• [What needs to be done]:
Give back these lines word for word, leaving out the pictures.

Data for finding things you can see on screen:
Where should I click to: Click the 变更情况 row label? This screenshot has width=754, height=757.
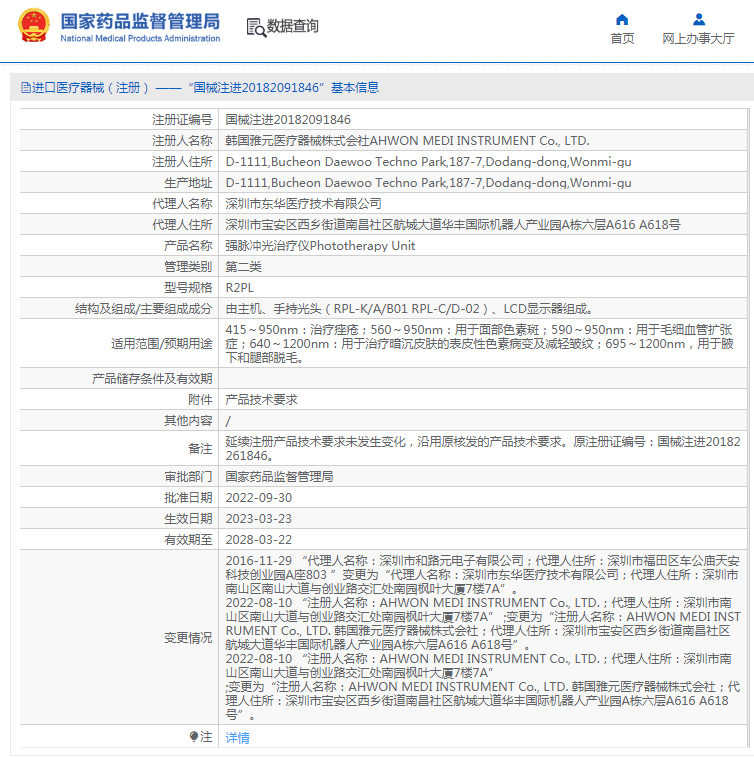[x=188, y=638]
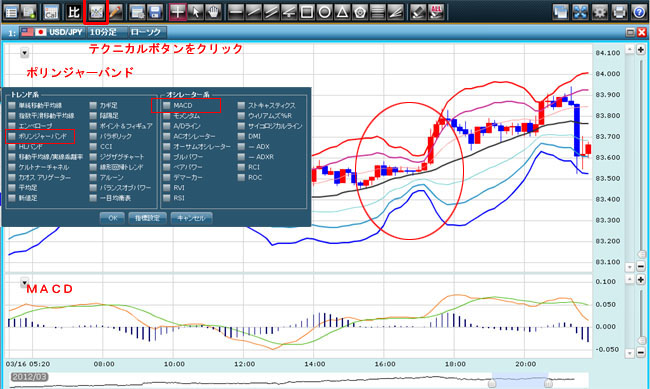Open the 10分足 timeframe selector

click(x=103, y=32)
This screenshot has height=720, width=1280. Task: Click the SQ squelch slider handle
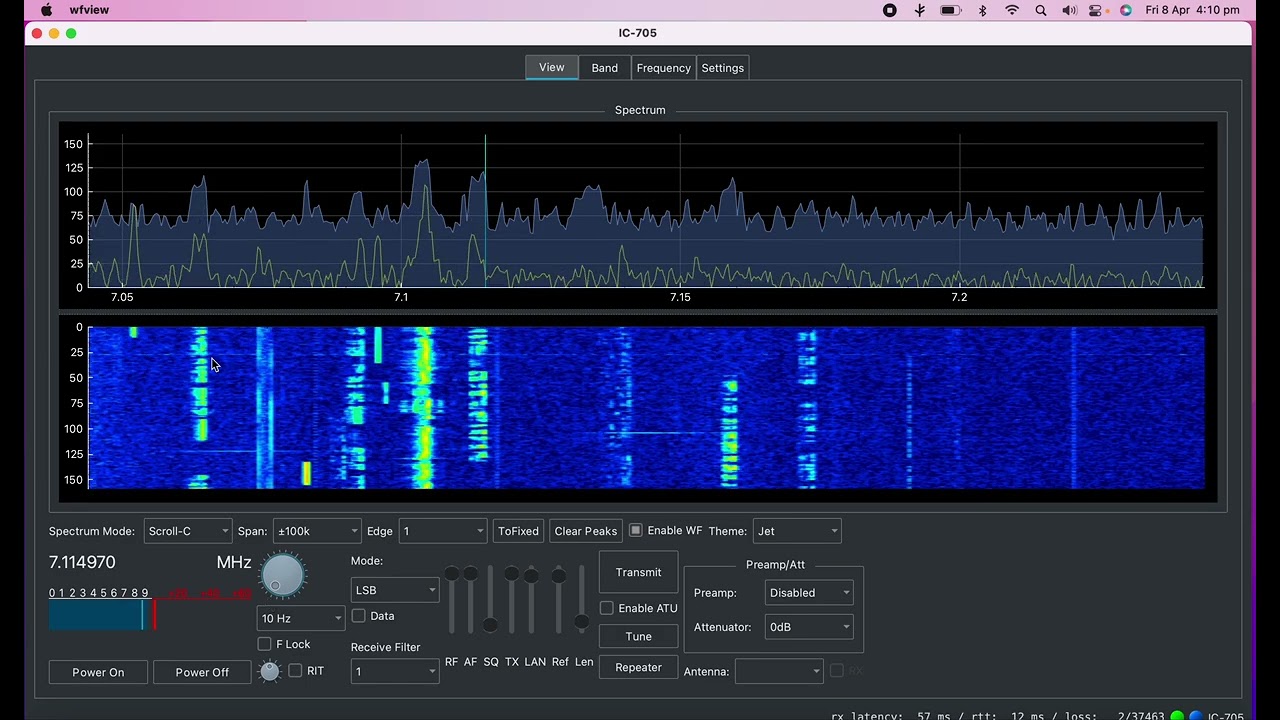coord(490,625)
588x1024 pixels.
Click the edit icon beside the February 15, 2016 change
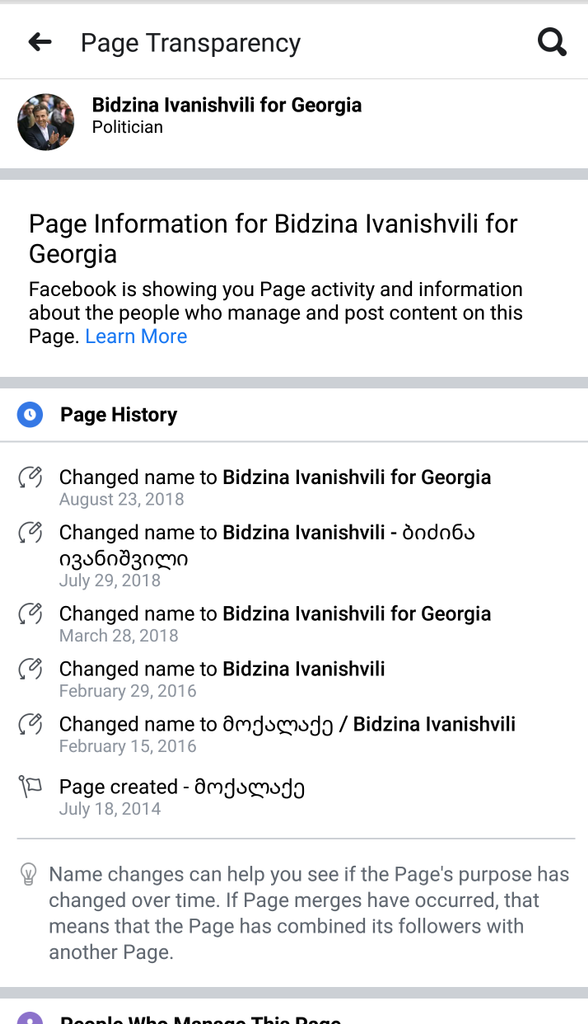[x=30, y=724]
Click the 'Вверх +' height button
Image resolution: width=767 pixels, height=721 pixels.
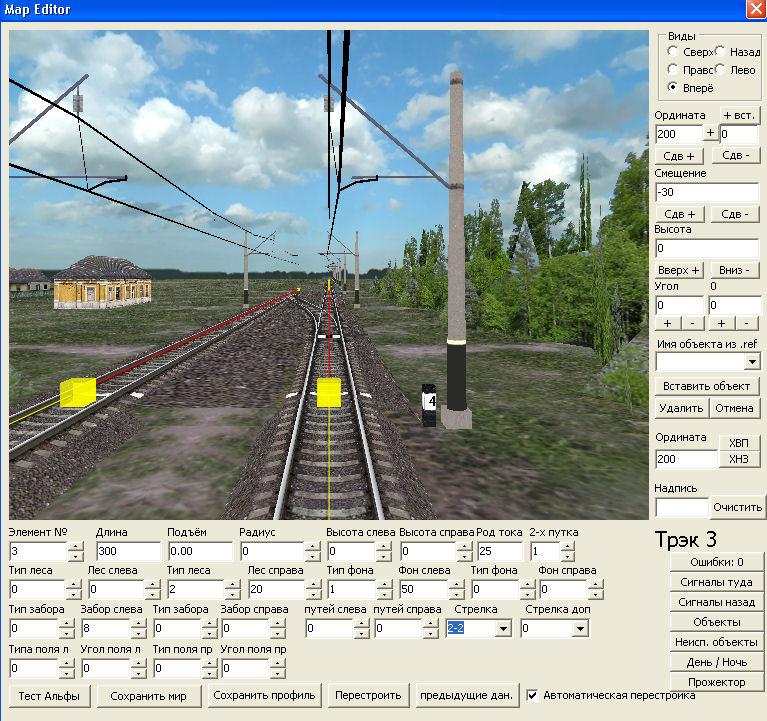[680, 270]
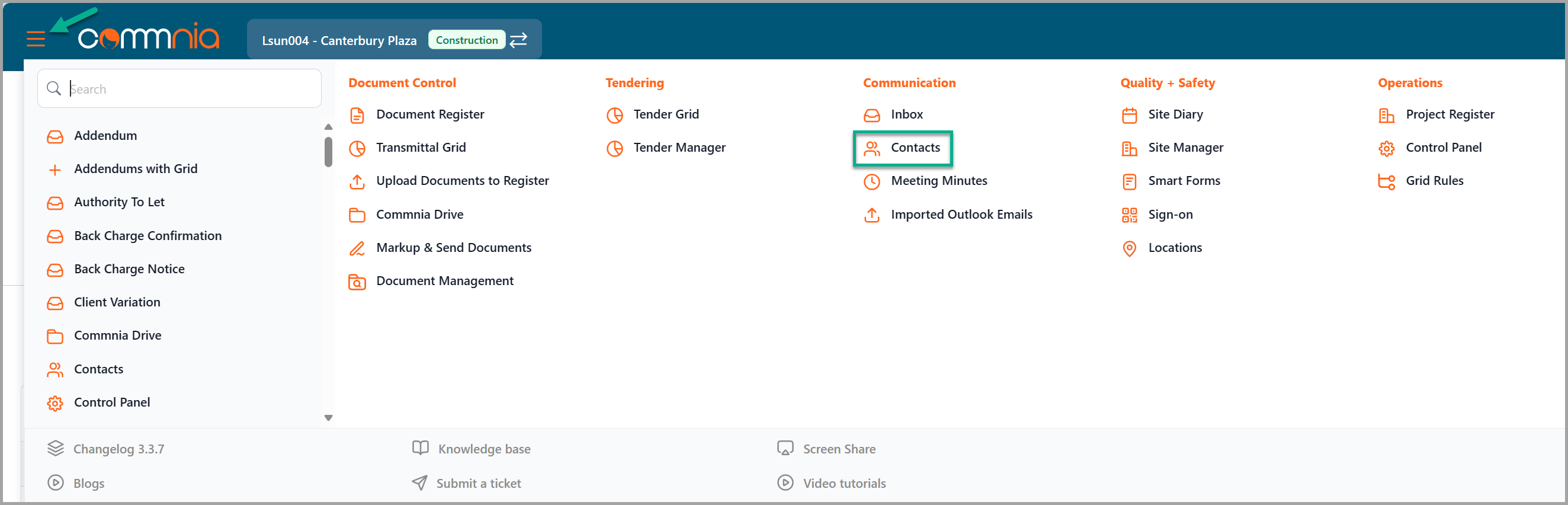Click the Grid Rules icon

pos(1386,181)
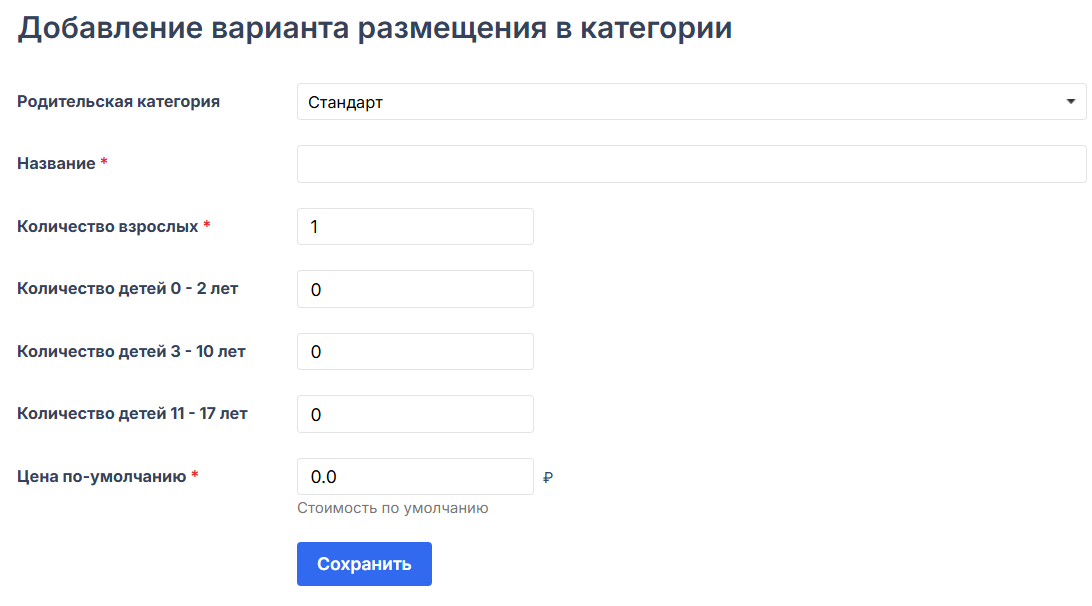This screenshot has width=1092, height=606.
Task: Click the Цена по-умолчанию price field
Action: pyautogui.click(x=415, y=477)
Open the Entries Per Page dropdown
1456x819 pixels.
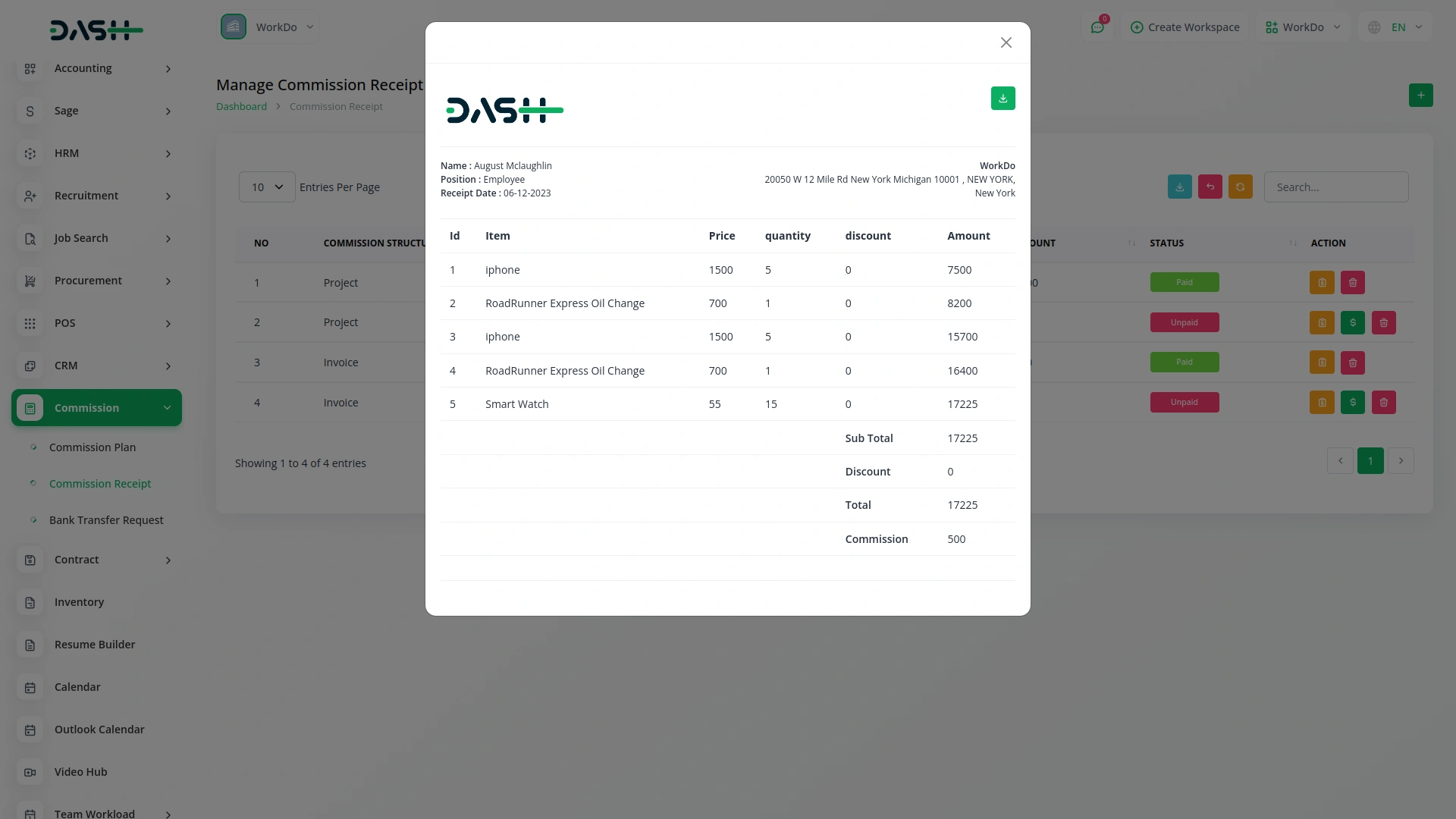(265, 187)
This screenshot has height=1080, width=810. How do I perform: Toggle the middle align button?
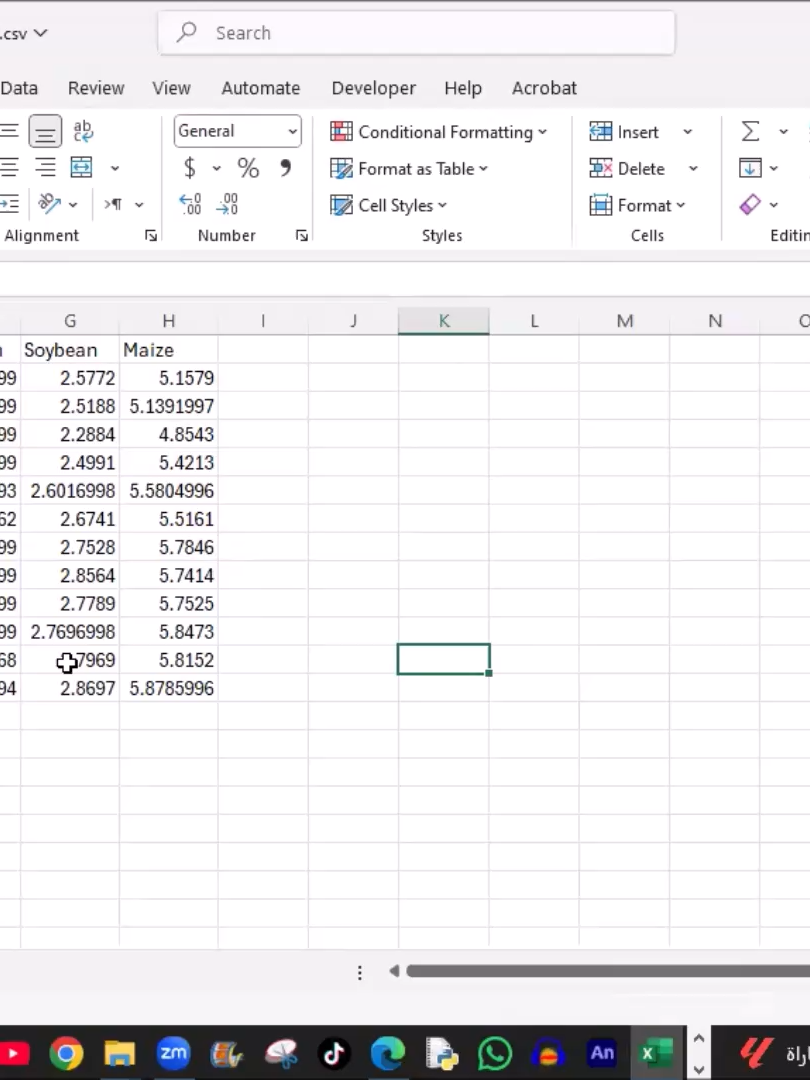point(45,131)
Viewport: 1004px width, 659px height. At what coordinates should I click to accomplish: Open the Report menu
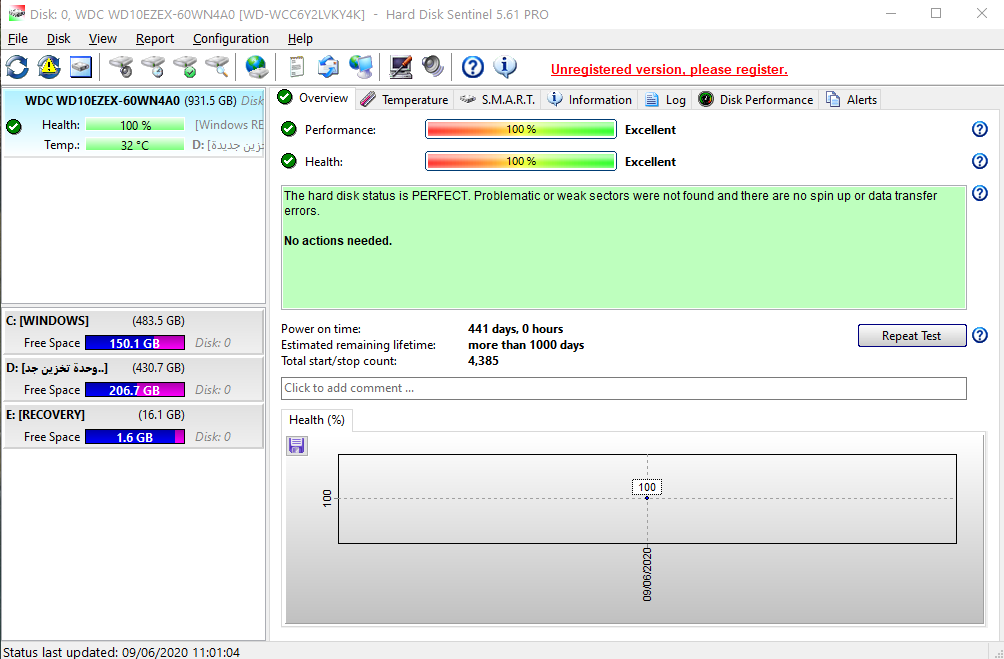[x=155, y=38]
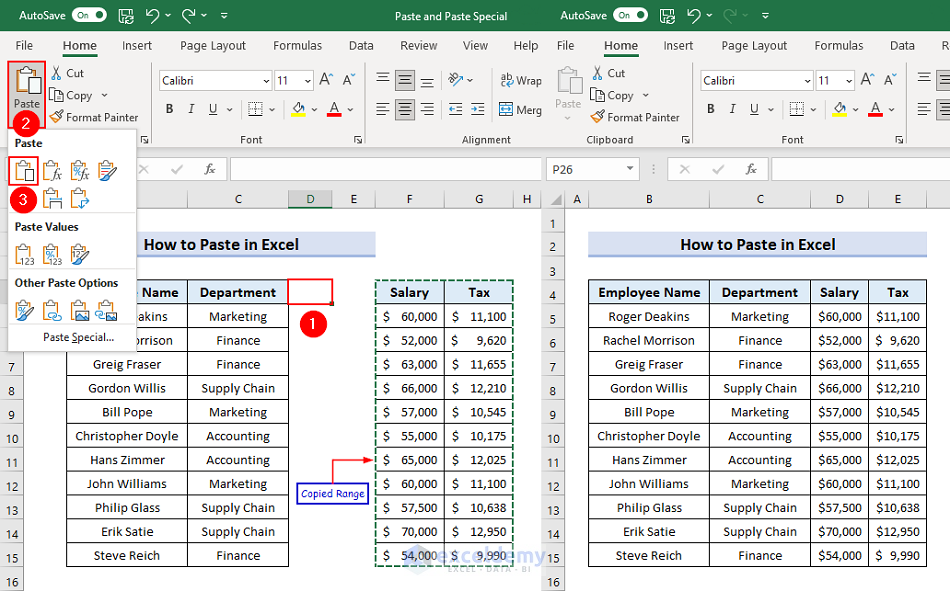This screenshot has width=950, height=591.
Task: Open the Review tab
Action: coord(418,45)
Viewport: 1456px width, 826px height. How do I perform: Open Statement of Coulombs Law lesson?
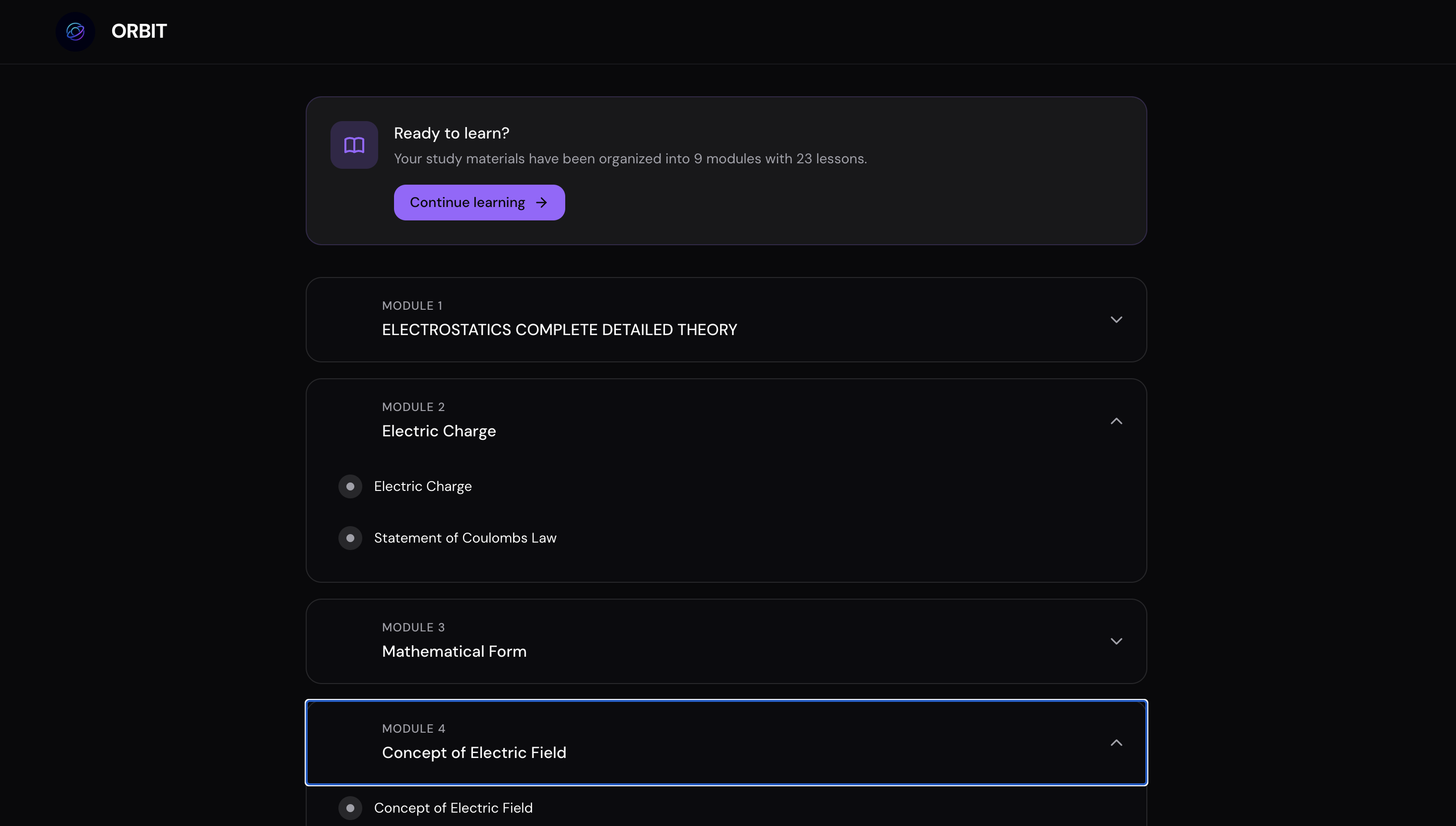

• [Written reply]:
Where should I click to: Click the 变更情况 row label? This screenshot has width=754, height=757.
[x=188, y=638]
Open the 10分足 timeframe selector

click(x=103, y=32)
This screenshot has height=720, width=1280. Task: Click the SQ squelch slider handle
coord(490,625)
588x1024 pixels.
Click the edit icon beside the February 15, 2016 change
[x=30, y=724]
Click the 'Вверх +' height button
Image resolution: width=767 pixels, height=721 pixels.
[680, 270]
Click the Grid Rules icon

pos(1386,181)
This screenshot has width=1092, height=606.
Task: Click the Цена по-умолчанию price field
Action: pyautogui.click(x=415, y=477)
Open the Entries Per Page dropdown
1456x819 pixels.
(265, 187)
This screenshot has height=1080, width=810. How do I perform: Toggle the middle align button?
point(45,131)
Viewport: 1004px width, 659px height. At what coordinates should I click to accomplish: Open the Report menu
[x=155, y=38]
This screenshot has width=950, height=591.
Task: Open the Review tab
Action: coord(418,45)
Viewport: 1456px width, 826px height. How do I perform: Open Statement of Coulombs Law lesson?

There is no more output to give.